When she endured brain hemorrhaging at age 20 due to a misdiagnosed prolactinoma pituitary brain tumor, Reece pointed the camera at herself to talk about how her doctors’ lack of attention had caused her needless suffering since she was young. “I photographed myself when I found out I had it, once it was taken out, and then went through my archives [as a way to discuss] that I had been struggling with pain and hormonal things since I was a kid, and no one believed me. Doctors didn’t believe me.”
Her work is constantly evolving as she grows, she says. “I started off wanting to do photojournalism. I wanted to be a Sebastião Salgado-type.” As she gained more experience, however, she ultimately decided to pursue art and visual activism. Her shift away from photojournalism grew in part from her thinking about the power dynamics between photographers and those they photograph. Research has also had a significant impact on her work, she adds, noting that books on Black feminism and decolonizing photography, and work by writers such as Tina M. Campt and bell hooks, have inspired her greatly.

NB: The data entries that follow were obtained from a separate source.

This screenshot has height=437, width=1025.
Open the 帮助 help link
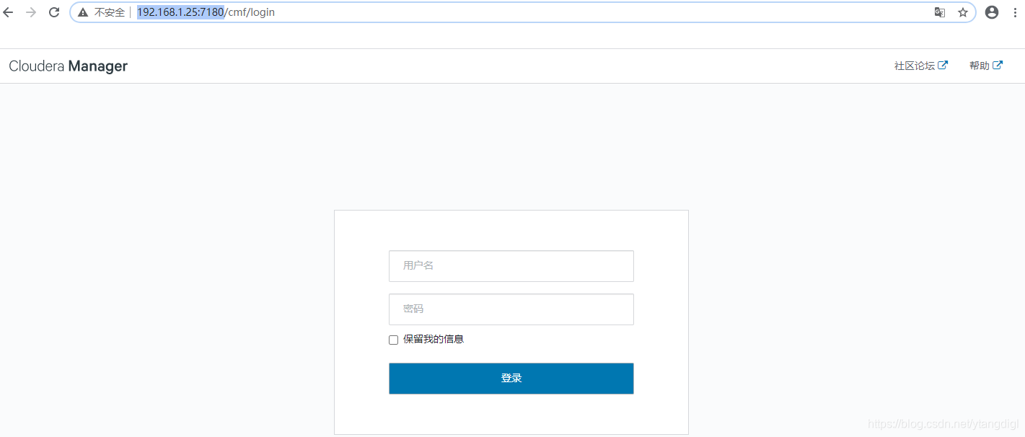[x=980, y=65]
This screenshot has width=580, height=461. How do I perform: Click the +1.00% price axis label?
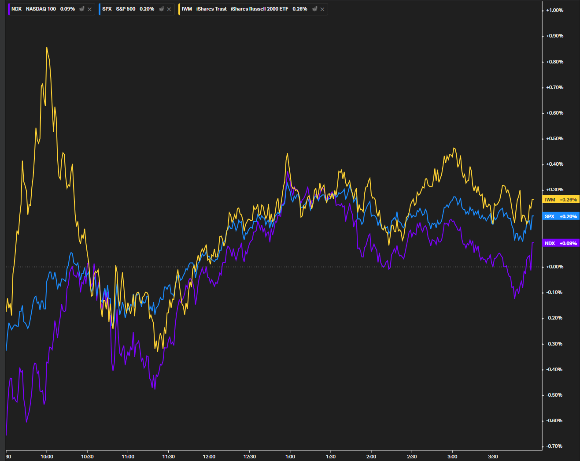(x=554, y=10)
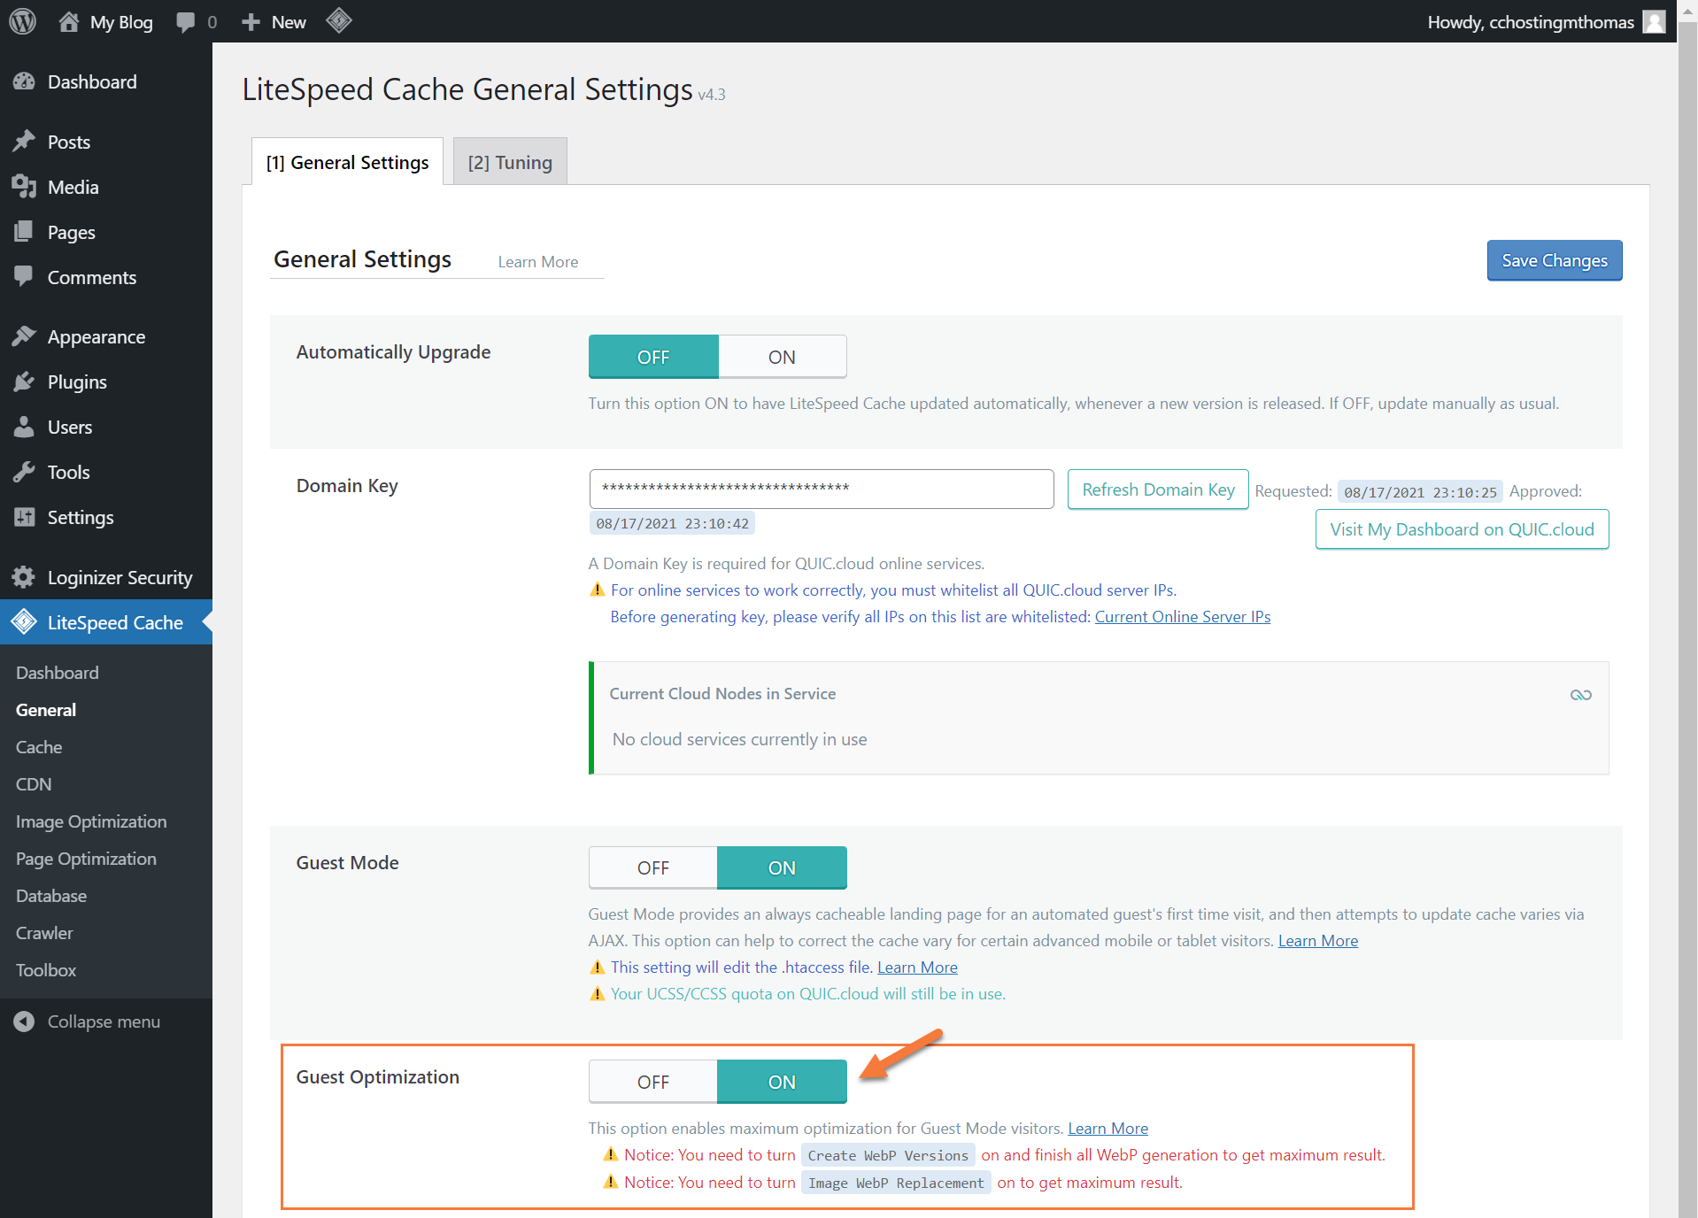The width and height of the screenshot is (1698, 1218).
Task: Click the link icon in Cloud Nodes box
Action: 1580,695
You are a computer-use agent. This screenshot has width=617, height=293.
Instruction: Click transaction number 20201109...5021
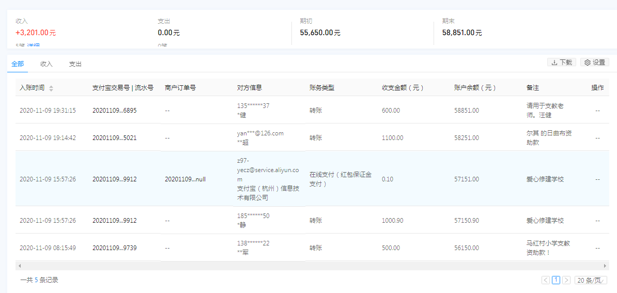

While earning her MFA in France at Paris College of Art, Reece says her work completely changed in reaction to the discrimination she faced inside and outside the institution on a regular basis. She believes her inclination to confront her instructors and question their opinions resulted in academic repercussions and discrimination, yet she persisted and finished her MFA. Reflecting on that time, Reece says she learned “that the instructor’s opinions are just one of many.” While she was negatively affected by the vitriol from others, it also motivated her to continue exploring her Black and Latinx identity, and to be an advocate for creating safe, inclusive places for people of color in the currently White-washed art industry.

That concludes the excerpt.